WHAT IS REQUIRED => Which lines in the items below contain the word "will"? Return every one of them in full.

Element and text location data
----
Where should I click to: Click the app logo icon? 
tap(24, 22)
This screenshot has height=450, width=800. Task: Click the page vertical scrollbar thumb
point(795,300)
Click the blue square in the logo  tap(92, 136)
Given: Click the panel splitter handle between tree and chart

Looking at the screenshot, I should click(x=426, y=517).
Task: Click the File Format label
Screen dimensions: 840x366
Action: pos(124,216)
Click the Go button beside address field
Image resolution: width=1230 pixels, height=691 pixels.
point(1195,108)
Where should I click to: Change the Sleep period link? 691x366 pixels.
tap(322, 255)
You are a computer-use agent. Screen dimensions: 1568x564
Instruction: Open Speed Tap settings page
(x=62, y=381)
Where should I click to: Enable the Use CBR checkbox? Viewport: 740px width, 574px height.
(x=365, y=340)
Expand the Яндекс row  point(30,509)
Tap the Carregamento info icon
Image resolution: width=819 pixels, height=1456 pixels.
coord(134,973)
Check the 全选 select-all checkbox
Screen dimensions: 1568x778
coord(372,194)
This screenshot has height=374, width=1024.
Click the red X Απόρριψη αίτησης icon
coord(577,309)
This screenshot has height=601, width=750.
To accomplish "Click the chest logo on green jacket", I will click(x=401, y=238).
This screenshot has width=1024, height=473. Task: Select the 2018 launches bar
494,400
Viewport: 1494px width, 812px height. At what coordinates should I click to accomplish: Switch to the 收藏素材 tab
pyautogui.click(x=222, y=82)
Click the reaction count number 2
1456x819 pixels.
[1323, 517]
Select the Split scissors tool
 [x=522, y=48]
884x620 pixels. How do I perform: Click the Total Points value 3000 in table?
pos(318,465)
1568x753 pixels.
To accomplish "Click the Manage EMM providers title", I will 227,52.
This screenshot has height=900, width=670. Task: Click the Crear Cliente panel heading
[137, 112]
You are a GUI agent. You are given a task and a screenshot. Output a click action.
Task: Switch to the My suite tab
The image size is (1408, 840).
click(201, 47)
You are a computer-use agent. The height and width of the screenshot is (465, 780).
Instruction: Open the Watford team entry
----
REPLY =>
To accomplish "Click the chest logo on green jacket", I will click(x=401, y=238).
To accomplish "Click the Manage EMM providers title", I will 227,52.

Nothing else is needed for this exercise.